L’iniziativa è stata organizzata dalla Camera di commercio di Treviso-Belluno insieme a Isnart, l’Istituto Nazionale Ricerche Turistiche e Culturali, nell’ambito delle attività del Progetto Speciale Mirabilia 2025/2026, promosso da 22 Camere di Commercio italiane in collaborazione con Unioncamere.

Il boom del turismo culturale

Secondo i dati Isnart e dell’Osservatorio sull’Economia del Turismo delle Camere di Commercio, la cultura rappresenta ormai, per il quarto anno consecutivo, la principale motivazione di viaggio degli stranieri che scelgono l’Italia, generando da sola il 45% dei turisti internazionali. I siti UNESCO hanno registrato un aumento dei visitatori del 14,87% nel 2024 rispetto all’anno precedente, secondo le rilevazioni di Unitelma Sapienza di Roma.

Una crescita che, se da un lato conferma il valore internazionale del patrimonio culturale italiano, dall’altro apre interrogativi sempre più urgenti sulla sostenibilità dei flussi turistici: sempre più spesso anche borghi, aree interne ed entroterra entrano nei circuiti turistici nazionali e internazionali come nuove destinazioni attrattive.

Il tema non è più soltanto proteggere il bene UNESCO in sé, ma salvaguardare il contesto che lo accoglie e che contribuisce a definirne il valore.

Una Carta nazionale per guidare lo sviluppo sostenibile

La nuova Carta Nazionale della Sostenibilità delle Destinazioni che ospitano un sito UNESCO nasce proprio con l’obiettivo di offrire uno strumento operativo alle amministrazioni locali, alle Camere di Commercio e agli operatori economici chiamati a governare tali processi.

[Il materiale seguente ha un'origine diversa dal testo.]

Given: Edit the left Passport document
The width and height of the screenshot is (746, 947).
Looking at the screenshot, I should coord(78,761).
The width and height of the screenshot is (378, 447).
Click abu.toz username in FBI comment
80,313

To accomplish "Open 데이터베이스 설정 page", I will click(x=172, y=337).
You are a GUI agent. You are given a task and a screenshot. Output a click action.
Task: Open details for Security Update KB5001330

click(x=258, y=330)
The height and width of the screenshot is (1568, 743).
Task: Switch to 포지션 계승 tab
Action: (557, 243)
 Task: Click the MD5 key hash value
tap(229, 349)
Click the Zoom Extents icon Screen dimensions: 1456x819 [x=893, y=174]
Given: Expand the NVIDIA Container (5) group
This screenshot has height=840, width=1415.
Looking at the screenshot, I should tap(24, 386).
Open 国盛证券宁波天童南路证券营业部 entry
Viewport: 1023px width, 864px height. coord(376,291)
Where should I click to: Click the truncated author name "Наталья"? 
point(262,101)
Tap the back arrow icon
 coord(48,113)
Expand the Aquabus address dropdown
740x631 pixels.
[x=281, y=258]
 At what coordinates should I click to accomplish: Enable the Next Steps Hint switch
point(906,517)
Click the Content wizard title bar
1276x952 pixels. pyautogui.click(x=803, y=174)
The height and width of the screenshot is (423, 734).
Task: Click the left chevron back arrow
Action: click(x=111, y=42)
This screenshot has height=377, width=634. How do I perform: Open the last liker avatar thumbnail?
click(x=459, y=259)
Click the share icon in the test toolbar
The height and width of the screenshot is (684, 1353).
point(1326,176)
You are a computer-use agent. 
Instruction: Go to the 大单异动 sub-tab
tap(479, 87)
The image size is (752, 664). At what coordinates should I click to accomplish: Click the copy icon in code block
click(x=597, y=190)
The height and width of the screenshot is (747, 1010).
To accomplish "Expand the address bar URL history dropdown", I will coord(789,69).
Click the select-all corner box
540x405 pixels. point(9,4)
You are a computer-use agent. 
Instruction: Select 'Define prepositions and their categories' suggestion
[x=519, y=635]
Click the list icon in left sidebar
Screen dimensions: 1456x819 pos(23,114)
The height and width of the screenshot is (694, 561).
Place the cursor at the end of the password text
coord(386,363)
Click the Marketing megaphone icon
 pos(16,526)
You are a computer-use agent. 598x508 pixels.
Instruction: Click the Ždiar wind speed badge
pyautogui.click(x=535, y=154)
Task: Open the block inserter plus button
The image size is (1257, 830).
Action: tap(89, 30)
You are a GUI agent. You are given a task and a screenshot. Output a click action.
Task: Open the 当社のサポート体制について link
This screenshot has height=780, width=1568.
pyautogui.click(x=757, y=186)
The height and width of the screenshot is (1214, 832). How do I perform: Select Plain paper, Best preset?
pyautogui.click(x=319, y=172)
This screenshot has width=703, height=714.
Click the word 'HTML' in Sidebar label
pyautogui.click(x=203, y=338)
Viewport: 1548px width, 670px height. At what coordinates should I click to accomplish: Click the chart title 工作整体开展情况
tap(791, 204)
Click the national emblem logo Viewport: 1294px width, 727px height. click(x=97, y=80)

Il documento, elaborato da Isnart, si propone come un framework di coordinamento capace di allineare le politiche territoriali ai principi UNESCO, fornendo criteri comuni per analizzare, monitorare e migliorare la sostenibilità delle destinazioni turistiche.

L’approccio adottato si basa sulle tre dimensioni tradizionali della sostenibilità (ambientale, economica e sociale) alle quali viene aggiunta una quarta dimensione, quella culturale, considerata essenziale nei territori che ospitano patrimoni riconosciuti dall’UNESCO: proprio quest’ultima diventa il punto di raccordo tra tutela del bene, identità delle comunità e prospettive di sviluppo turistico.

La Carta introduce inoltre un sistema di governance territoriale integrata fondato sull’utilizzo di indicatori specifici per monitorare elementi come la pressione turistica, la qualità ambientale, il consumo di suolo, l’occupazione, la vitalità delle imprese culturali, l’accessibilità dei territori, il livello di inclusione sociale e la percezione dei visitatori.

Palazzo Reale di Genova, Patrimonio UNESCO
iStock
Sfarzoso Palazzo Reale di Genova, Patrimonio UNESCO

Il ruolo del progetto Mirabilia

La rete Mirabilia rappresenta uno dei pilastri del progetto: l’iniziativa coinvolge infatti quasi 600 Comuni e 24 siti UNESCO che, pur rappresentando circa il 7% dei Comuni italiani, generano il 19% delle presenze turistiche nazionali, secondo i dati del Centro Studi Tagliacarne.

In un simile contesto, le Camere di Commercio assumono un ruolo strategico nel coordinamento territoriale. L’obiettivo è favorire il dialogo tra istituzioni, imprese e operatori del settore turistico e culturale, per un modello condiviso capace di coniugare sviluppo economico e tutela del patrimonio.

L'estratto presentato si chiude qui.